→ **WORK INSTRUCTIONS**: Give back every record that follows, exactly as written.

→ **DATA SECTION**:
########
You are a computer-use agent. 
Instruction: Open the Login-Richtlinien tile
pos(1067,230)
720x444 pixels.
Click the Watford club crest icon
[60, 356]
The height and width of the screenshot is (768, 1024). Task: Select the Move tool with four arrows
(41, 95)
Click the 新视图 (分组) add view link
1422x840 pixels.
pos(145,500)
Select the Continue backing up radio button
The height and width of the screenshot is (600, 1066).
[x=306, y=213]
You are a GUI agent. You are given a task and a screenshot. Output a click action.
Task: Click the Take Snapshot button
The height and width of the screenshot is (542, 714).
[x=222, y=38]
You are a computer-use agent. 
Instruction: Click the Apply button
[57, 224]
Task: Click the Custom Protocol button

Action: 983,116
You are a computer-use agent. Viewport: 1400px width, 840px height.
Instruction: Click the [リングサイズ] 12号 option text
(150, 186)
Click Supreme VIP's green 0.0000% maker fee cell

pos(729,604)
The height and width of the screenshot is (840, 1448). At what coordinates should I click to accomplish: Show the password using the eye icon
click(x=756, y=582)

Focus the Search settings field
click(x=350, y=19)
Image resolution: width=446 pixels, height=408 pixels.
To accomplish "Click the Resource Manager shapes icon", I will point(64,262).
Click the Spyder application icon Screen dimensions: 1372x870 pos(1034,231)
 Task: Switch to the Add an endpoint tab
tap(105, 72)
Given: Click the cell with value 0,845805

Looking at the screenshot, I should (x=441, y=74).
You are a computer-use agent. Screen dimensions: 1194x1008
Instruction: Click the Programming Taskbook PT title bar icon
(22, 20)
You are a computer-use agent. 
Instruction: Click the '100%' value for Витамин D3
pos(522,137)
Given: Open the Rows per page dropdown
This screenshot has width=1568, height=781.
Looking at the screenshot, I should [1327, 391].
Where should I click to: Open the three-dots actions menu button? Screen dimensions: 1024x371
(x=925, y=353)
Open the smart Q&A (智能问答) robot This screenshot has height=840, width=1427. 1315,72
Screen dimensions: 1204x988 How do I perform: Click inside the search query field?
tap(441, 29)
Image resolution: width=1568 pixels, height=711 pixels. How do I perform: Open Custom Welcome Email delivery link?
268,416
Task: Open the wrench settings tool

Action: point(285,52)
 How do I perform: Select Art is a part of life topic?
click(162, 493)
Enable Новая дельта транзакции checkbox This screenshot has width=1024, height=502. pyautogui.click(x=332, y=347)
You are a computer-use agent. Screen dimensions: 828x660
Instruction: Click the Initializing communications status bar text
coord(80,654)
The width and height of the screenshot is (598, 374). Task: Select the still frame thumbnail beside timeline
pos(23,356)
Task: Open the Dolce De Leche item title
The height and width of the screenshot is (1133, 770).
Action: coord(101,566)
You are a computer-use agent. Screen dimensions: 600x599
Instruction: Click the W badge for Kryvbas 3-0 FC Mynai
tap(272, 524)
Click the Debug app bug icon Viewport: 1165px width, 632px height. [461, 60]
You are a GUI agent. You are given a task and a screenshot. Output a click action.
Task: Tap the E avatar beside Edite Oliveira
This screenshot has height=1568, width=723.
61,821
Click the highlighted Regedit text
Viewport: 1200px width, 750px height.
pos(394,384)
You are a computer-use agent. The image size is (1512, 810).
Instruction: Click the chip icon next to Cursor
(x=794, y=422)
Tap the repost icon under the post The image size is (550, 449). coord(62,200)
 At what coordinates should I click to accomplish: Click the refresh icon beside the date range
########
→ **RESPONSE BOX**:
You are a computer-use agent. 
Instruction: Open the Login-Richtlinien tile
pos(1067,230)
720x444 pixels.
Click the Watford club crest icon
[60, 356]
The height and width of the screenshot is (768, 1024). Task: Select the Move tool with four arrows
(41, 95)
Click the 新视图 (分组) add view link
1422x840 pixels.
pos(145,500)
Select the Continue backing up radio button
The height and width of the screenshot is (600, 1066).
[x=306, y=213]
You are a GUI agent. You are given a task and a screenshot. Output a click action.
Task: Click the Take Snapshot button
The height and width of the screenshot is (542, 714).
[x=222, y=38]
You are a computer-use agent. 
Instruction: Click the Apply button
[57, 224]
Task: Click the Custom Protocol button

Action: 983,116
You are a computer-use agent. Viewport: 1400px width, 840px height.
Instruction: Click the [リングサイズ] 12号 option text
(150, 186)
Click Supreme VIP's green 0.0000% maker fee cell

pos(729,604)
The height and width of the screenshot is (840, 1448). At what coordinates should I click to accomplish: Show the password using the eye icon
click(x=756, y=582)

Focus the Search settings field
click(x=350, y=19)
Image resolution: width=446 pixels, height=408 pixels.
To accomplish "Click the Resource Manager shapes icon", I will point(64,262).
Click the Spyder application icon Screen dimensions: 1372x870 pos(1034,231)
 Task: Switch to the Add an endpoint tab
tap(105, 72)
Given: Click the cell with value 0,845805

Looking at the screenshot, I should (x=441, y=74).
You are a computer-use agent. Screen dimensions: 1194x1008
Instruction: Click the Programming Taskbook PT title bar icon
(22, 20)
You are a computer-use agent. 
Instruction: Click the '100%' value for Витамин D3
pos(522,137)
Given: Open the Rows per page dropdown
This screenshot has width=1568, height=781.
Looking at the screenshot, I should [1327, 391].
Where should I click to: Open the three-dots actions menu button? Screen dimensions: 1024x371
(x=925, y=353)
Open the smart Q&A (智能问答) robot This screenshot has height=840, width=1427. 1315,72
Screen dimensions: 1204x988 How do I perform: Click inside the search query field?
tap(441, 29)
Image resolution: width=1568 pixels, height=711 pixels. How do I perform: Open Custom Welcome Email delivery link?
268,416
Task: Open the wrench settings tool

Action: point(285,52)
 How do I perform: Select Art is a part of life topic?
click(162, 493)
Enable Новая дельта транзакции checkbox This screenshot has width=1024, height=502. pyautogui.click(x=332, y=347)
You are a computer-use agent. Screen dimensions: 828x660
Instruction: Click the Initializing communications status bar text
coord(80,654)
The width and height of the screenshot is (598, 374). Task: Select the still frame thumbnail beside timeline
pos(23,356)
Task: Open the Dolce De Leche item title
The height and width of the screenshot is (1133, 770).
Action: coord(101,566)
You are a computer-use agent. Screen dimensions: 600x599
Instruction: Click the W badge for Kryvbas 3-0 FC Mynai
tap(272, 524)
Click the Debug app bug icon Viewport: 1165px width, 632px height. [461, 60]
You are a GUI agent. You are given a task and a screenshot. Output a click action.
Task: Tap the E avatar beside Edite Oliveira
This screenshot has height=1568, width=723.
61,821
Click the highlighted Regedit text
Viewport: 1200px width, 750px height.
pos(394,384)
You are a computer-use agent. The image size is (1512, 810).
Instruction: Click the chip icon next to Cursor
(x=794, y=422)
Tap the repost icon under the post The image size is (550, 449). coord(62,200)
 At what coordinates should I click to accomplish: Click the refresh icon beside the date range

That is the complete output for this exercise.